Excerpts from "the first rough draft of history" as reported in
The Washington Post on this date in the 20th century.
As knowledge about the complexity of the universe has evolved over the century, so have notions about advanced life beyond Earth. Today the search extends far beyond the solar system. Seven decades ago, people were looking right next door. An excerpt from The Post of Oct. 24, 1928:
London, Wednesday, Oct. 24 (U.P.) --
A tired and busy radio operator in the central telegraph office inserted a carefully punched tape in an automatic wireless transmitter at 2:19 a.m., and Dr. Hugh Mansfield Robinson's serious and semiofficial attempt to communicate with the planet of Mars was under way at the cost of 36 cents a word.
A skeleton staff gave only passing attention to the busy machine as it clicked out the code words, "love to Mars from earth," and forced the dots and dashes out over the powerful Rugby Wireless Station.
Exactly eight minutes later three men sitting in the home of Prof.
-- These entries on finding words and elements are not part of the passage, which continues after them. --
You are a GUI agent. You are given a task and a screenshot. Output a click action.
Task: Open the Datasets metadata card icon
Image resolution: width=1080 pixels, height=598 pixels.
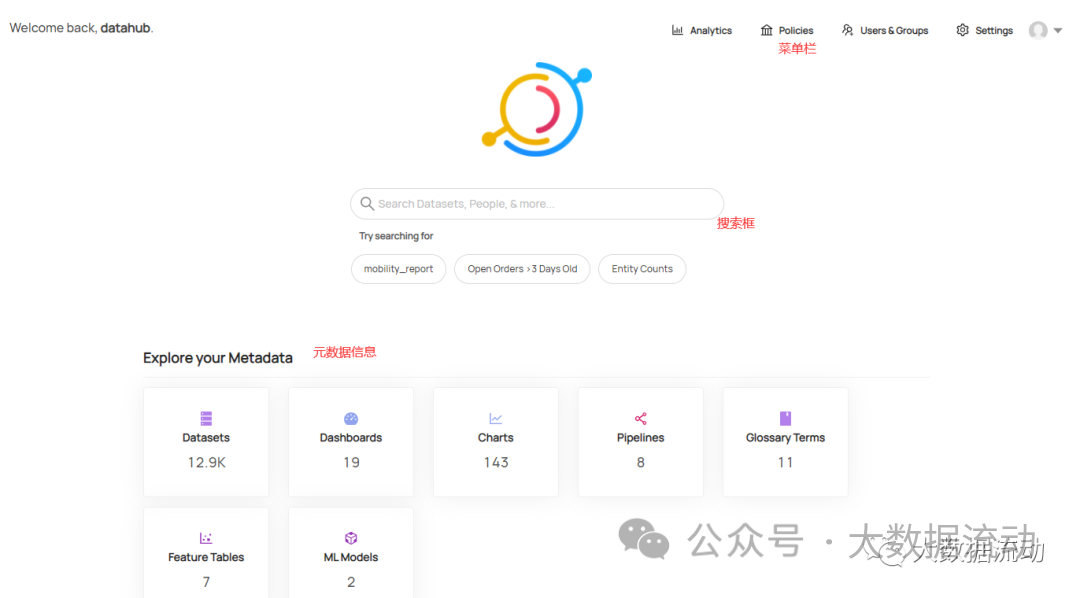pos(205,417)
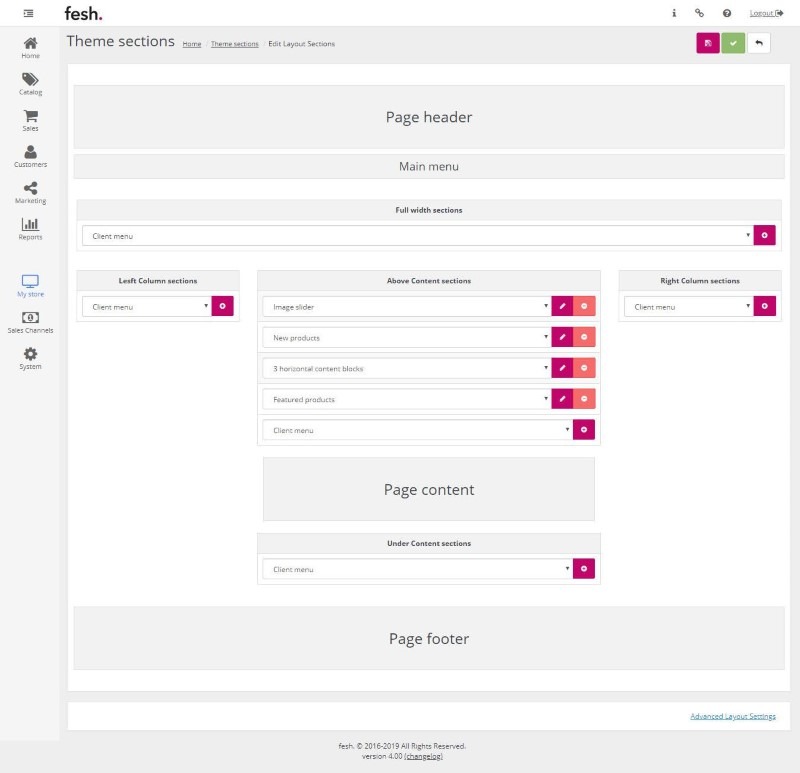800x773 pixels.
Task: Click the back arrow button
Action: coord(759,43)
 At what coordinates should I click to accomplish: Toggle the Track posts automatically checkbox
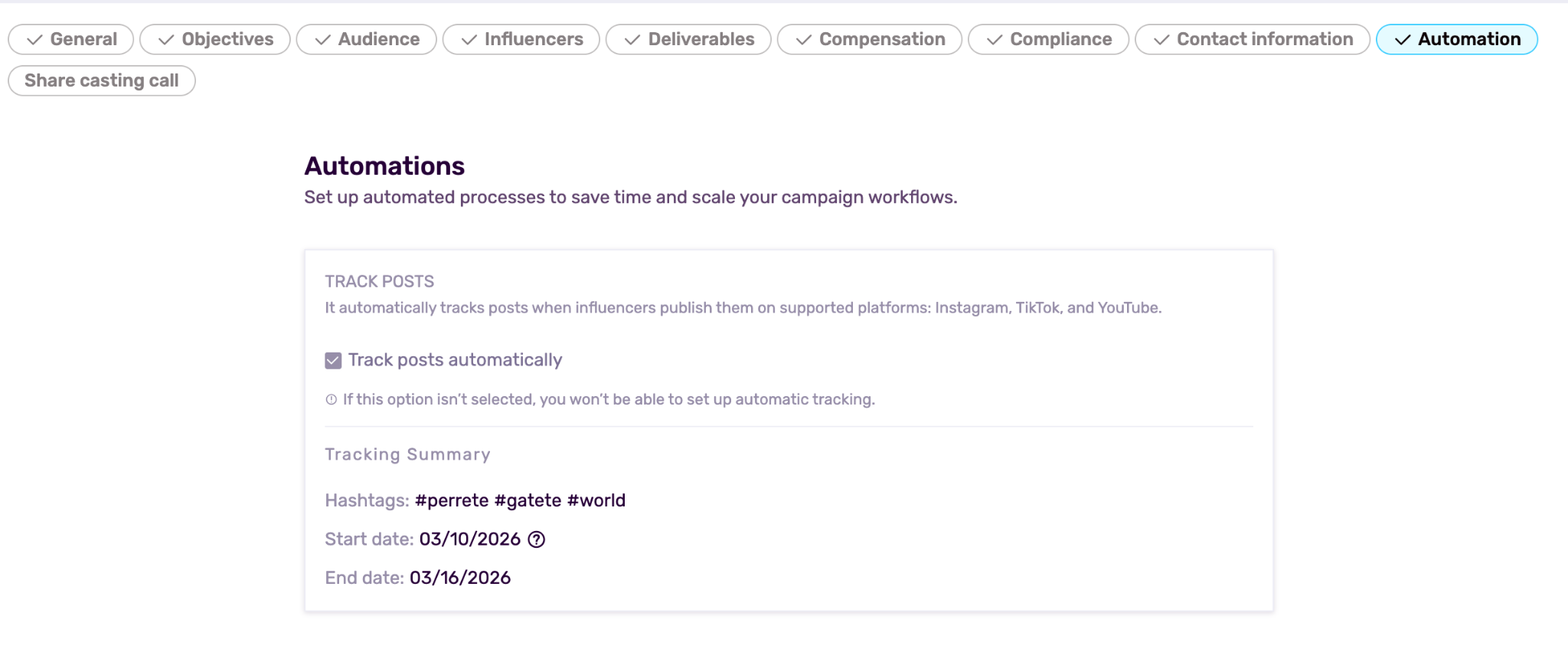click(x=333, y=360)
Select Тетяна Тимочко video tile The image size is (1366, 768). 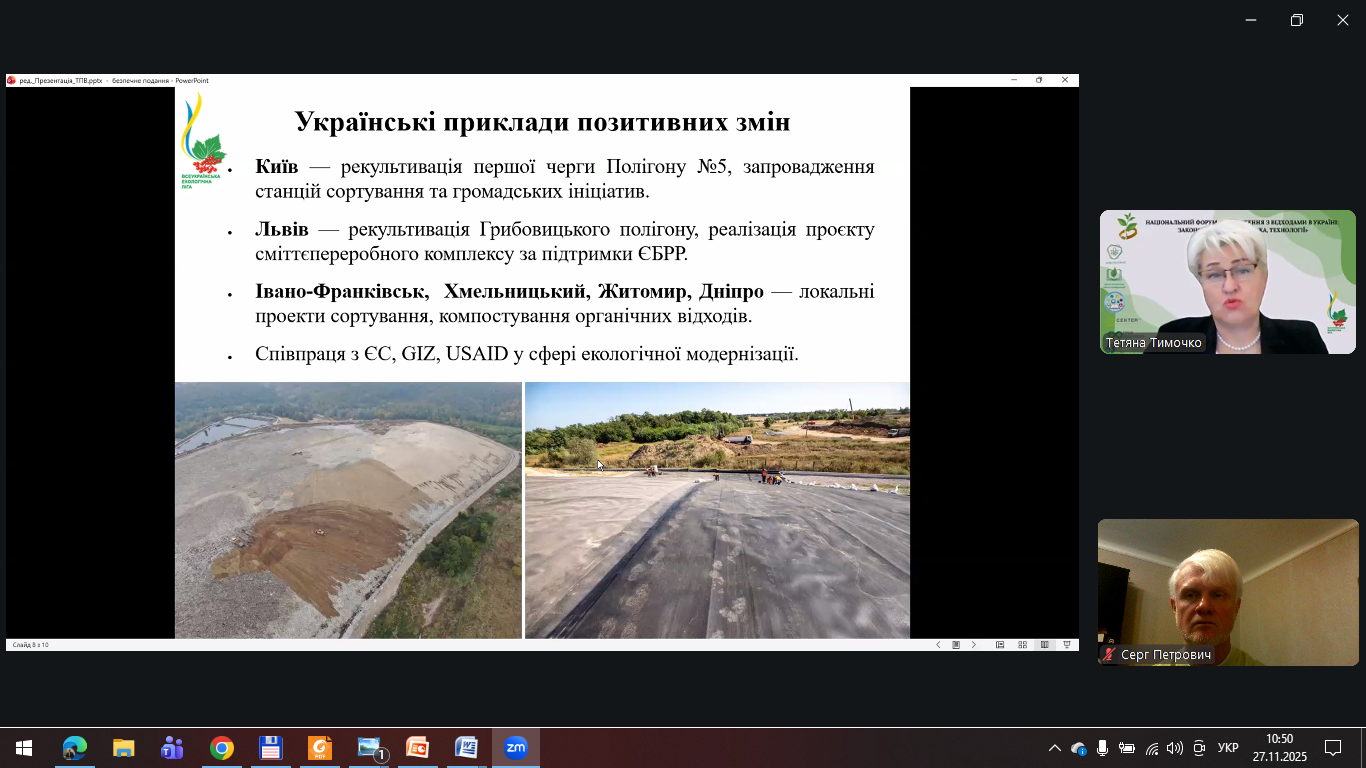point(1227,281)
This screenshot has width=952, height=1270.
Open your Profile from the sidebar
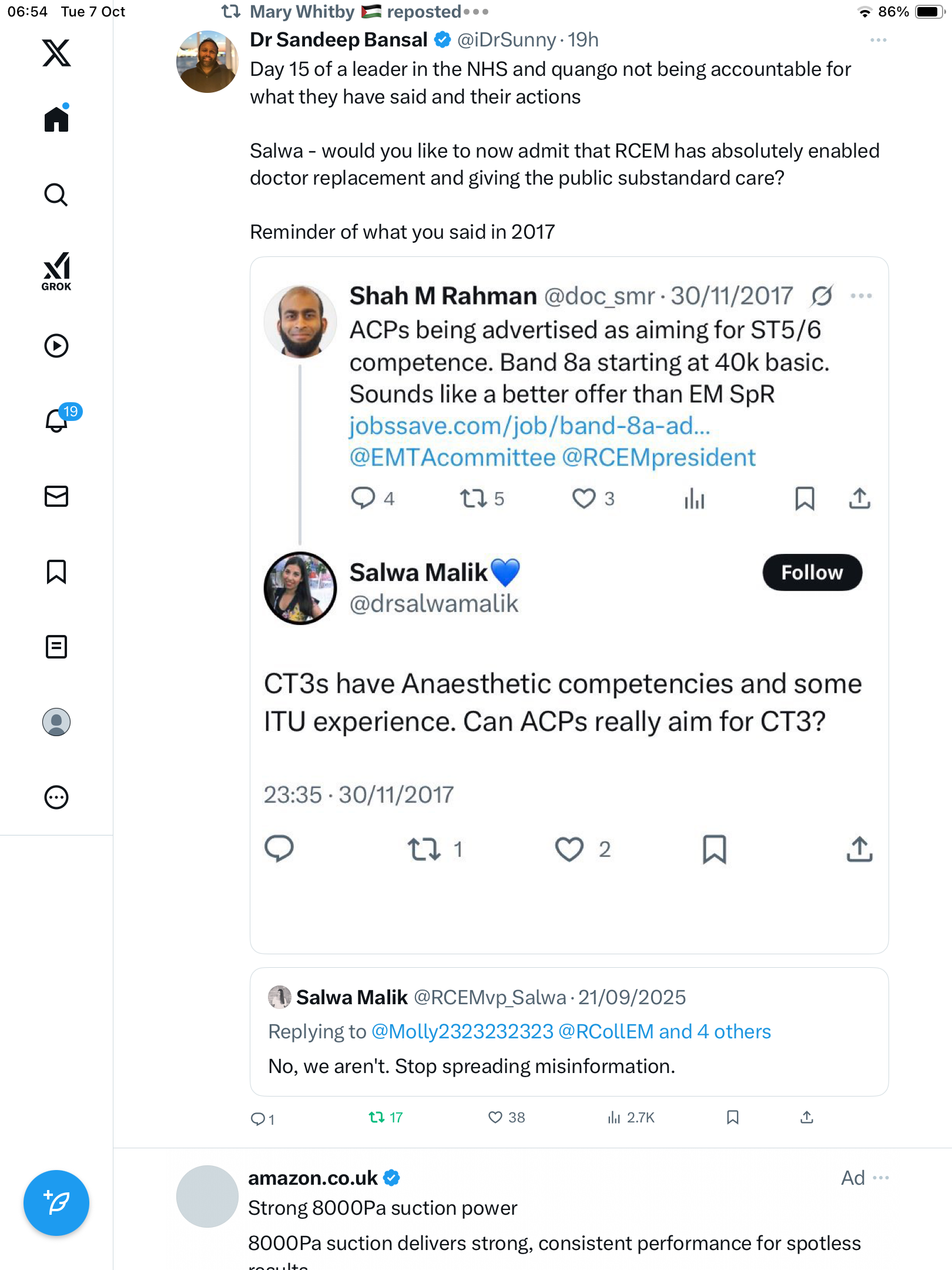click(56, 722)
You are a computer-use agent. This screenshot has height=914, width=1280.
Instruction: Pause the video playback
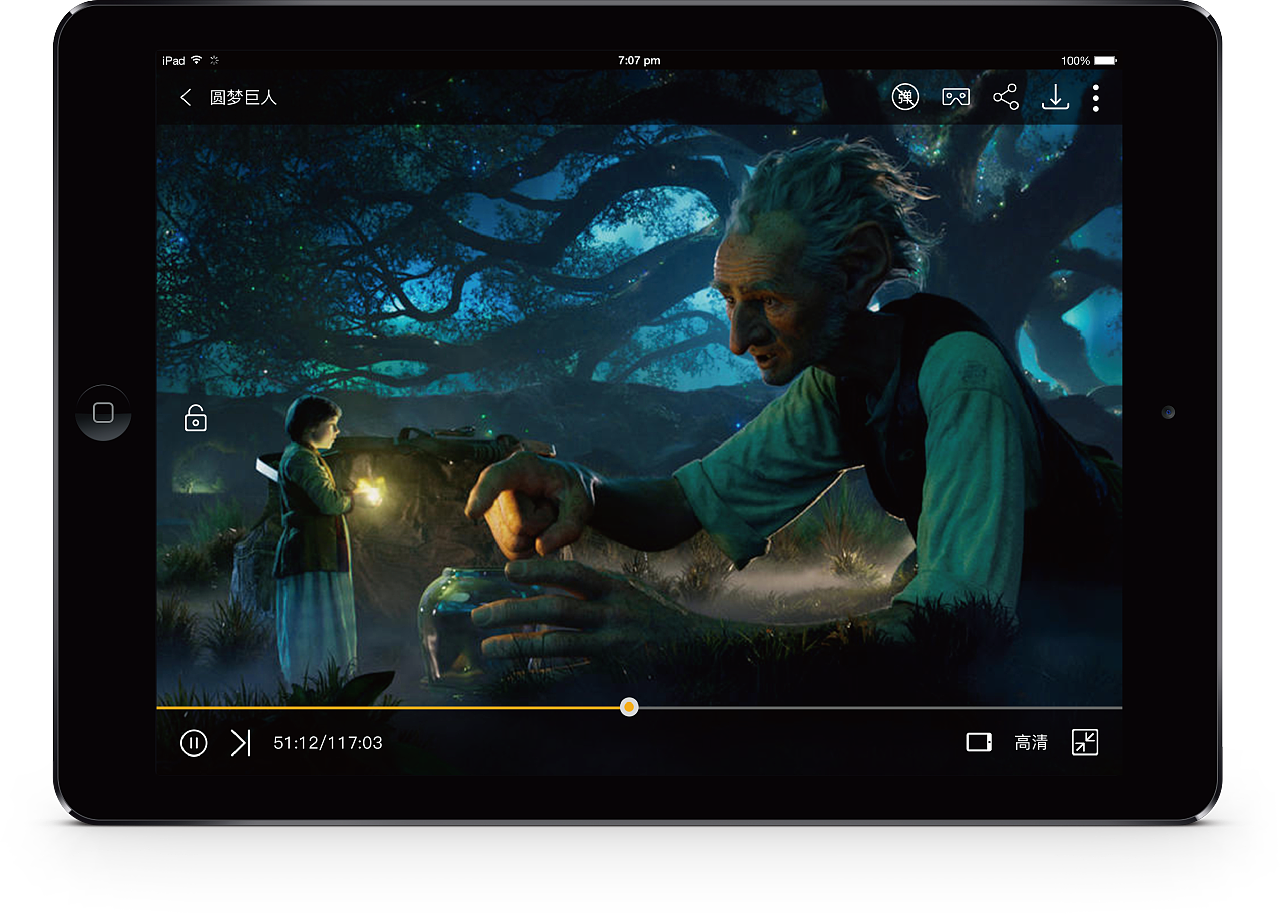click(193, 743)
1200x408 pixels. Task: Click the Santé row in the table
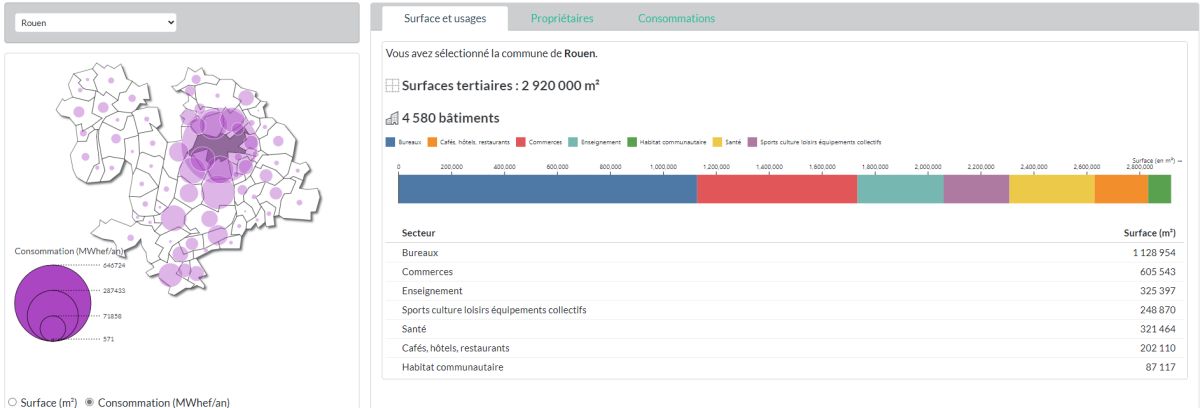point(783,329)
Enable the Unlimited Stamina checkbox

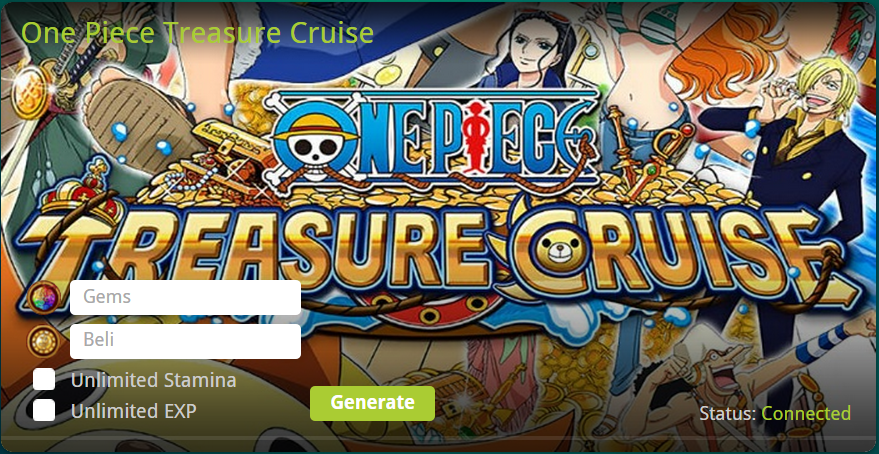click(44, 380)

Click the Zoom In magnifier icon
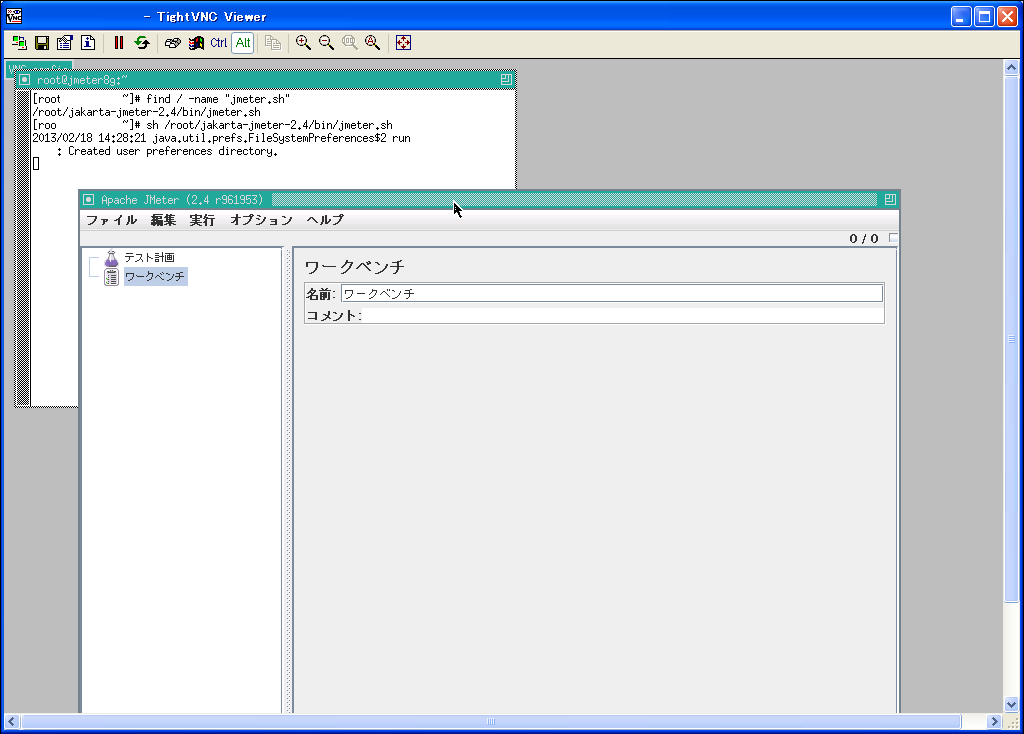pos(303,43)
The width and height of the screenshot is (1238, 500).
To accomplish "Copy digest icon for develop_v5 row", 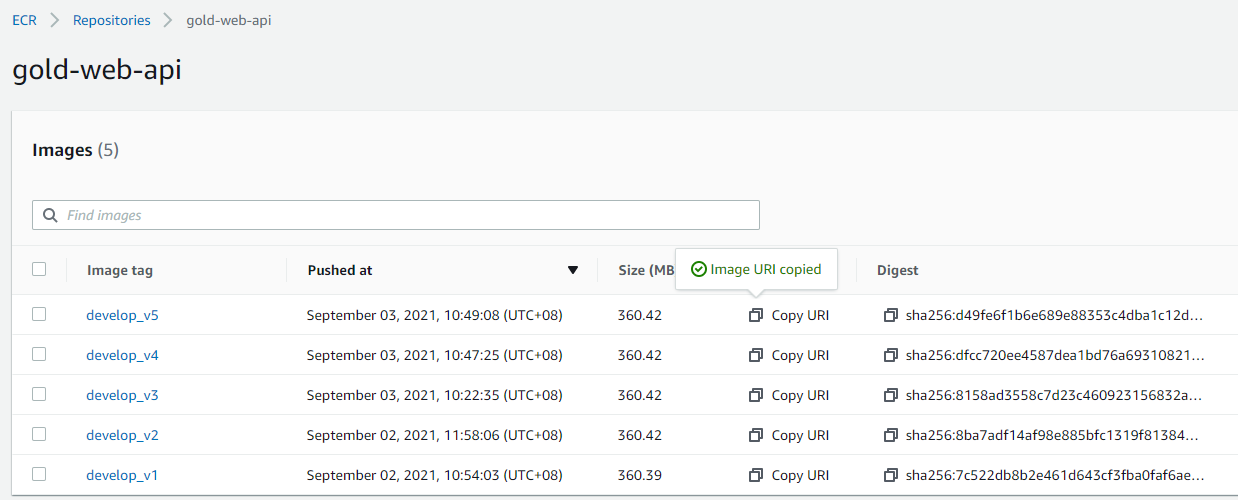I will [x=891, y=315].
A.M. Low, one of Britain's best known young scientists and writers, received a long and mysterious wireless message in the Morse code. Prof. Low, who has encouraged Robinson's experiment but expressed skepticism, admitted that he did not understand the message, but Robinson claimed it was a reply from a high-powered Martian radio station -- probably one situated in Ookalonga, the capital of Mars, according to Robinson.
"It was very mysterious, but it is hardly likely that it was a message from Mars," Prof. Low said. "However, I must confess I do not know who sent it. One striking thing about it was that it was not an ordinary message. It was a long series of undecipherable dots and dashes. For example, at one time there were eleven dots followed by three dashes."
Dr. Robinson, who claims to have been in telepathic communication with Mars; Prof. Low and the London Daily Mirror representative heard the mysterious message at 2:27 a.m. (9:27 p.m., Tuesday, Eastern Standard time).
The second message "God is love" was dispatched from the Rugby station at 2:32 a.m., and started on its 35,000,000-mile journey to Mars. The government did not guarantee that the message would reach its destination.
Officials, in fact, insisted that the whole transaction was merely routine business, and in no way involved the postoffice department's belief or disbelief that the message could be received on Mars -- or that there was any one there to receive it. ...
Dr. Robinson said late yesterday he had been in telepathic communication with Mars during the afternoon and informed the planetary radio operators that a message would be sent them.
He said they replied to him by "shouting through a huge megaphone."
"It's wonderful the way these things work out," said the man who claims to have held numerous conversations with a Martian woman, Oomaruru, who has a "sweet face and big ears."